Liver portal fibrosis in dioxin receptor-null mice that overexpress the latent transforming growth factor-beta-binding protein-1.

Mice lacking aryl hydrocarbon (dioxin) receptor (AhR) had variable degree of hepatic fibrosis and altered liver architecture. Transforming growth factor-beta (TGF-beta), a major profibrogenic molecule in the liver, is localized to the extracellular matrix by its association to the latent TGF-beta-binding protein-1 (LTBP-1). Very recently, LTBP-1 has been shown to be negatively regulated by the AhR. Embryonic fibroblasts from AhR-null (AhR(-/-)) mice overexpress LTBP-1 and secrete four times more active TGF-beta than wild-type fibroblasts. To test whether TGF-beta and LTBP-1 overexpression colocalize within the fibrotic nodule of AhR(-/-) liver, we have characterized this hepatic portal fibrosis using collagen protein staining, immunohistochemistry and in situ hybridization. LTBP-1 mRNA and protein were overexpressed in the fibrotic region and colocalized with other indicators of fibrosis such as collagen and fibronectin and the fibroblast marker proteins alpha-actin and vimentin.
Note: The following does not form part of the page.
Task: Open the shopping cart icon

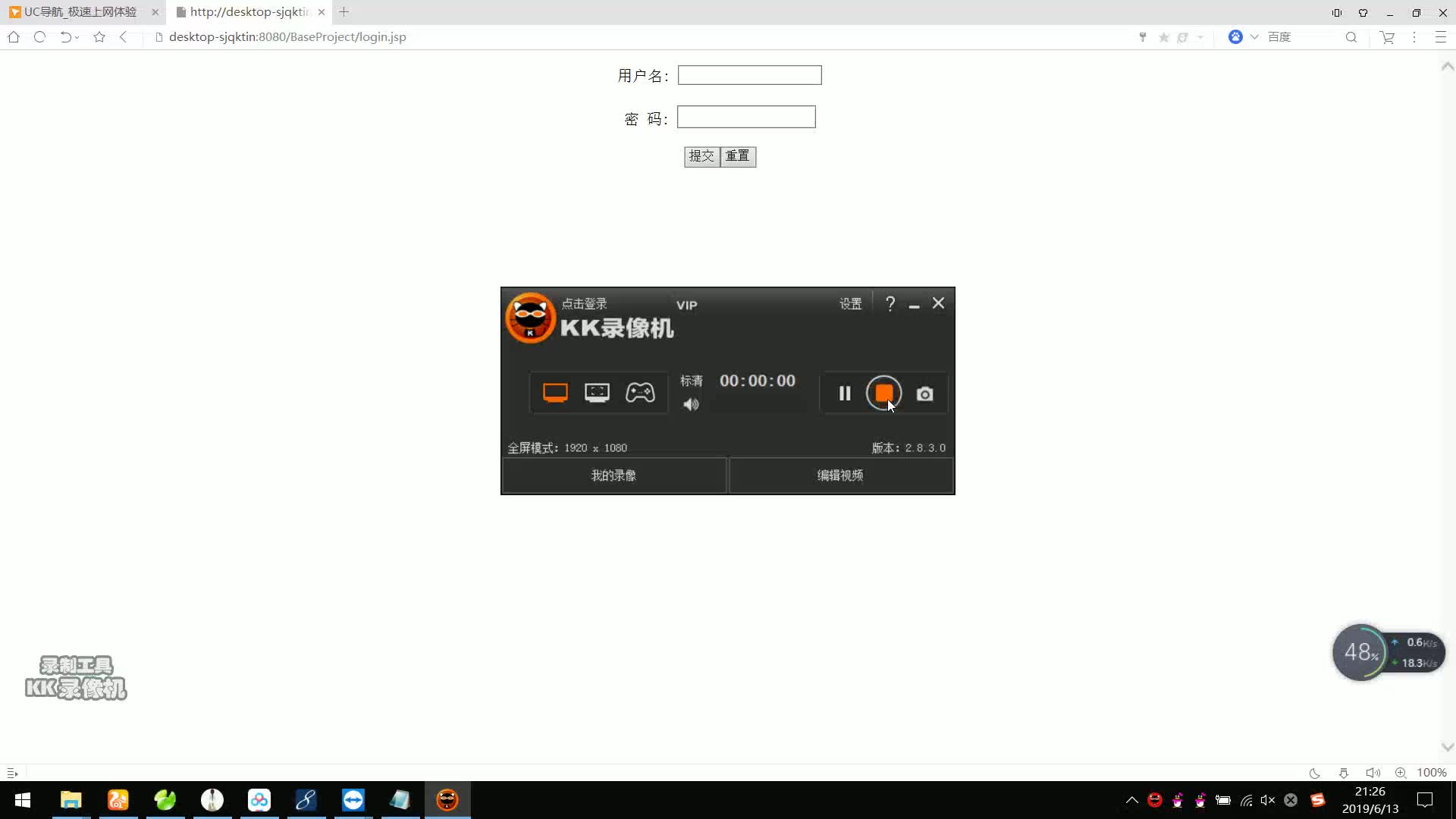Action: coord(1387,36)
TGF-beta protein also colocalized with fibrosis, although in contrast, TGF-beta mRNA expression, rather than restricted to the fibrotic compartment, was present throughout the hepatic parenchyma and exhibited similar levels in wild-type and AhR(-/-) mice. These results suggest that LTBP-1 targets TGF-beta to specific areas of the liver and that the AhR could be a negative regulator of liver fibrosis, possibly through the control of LTBP-1 and TGF-beta activities.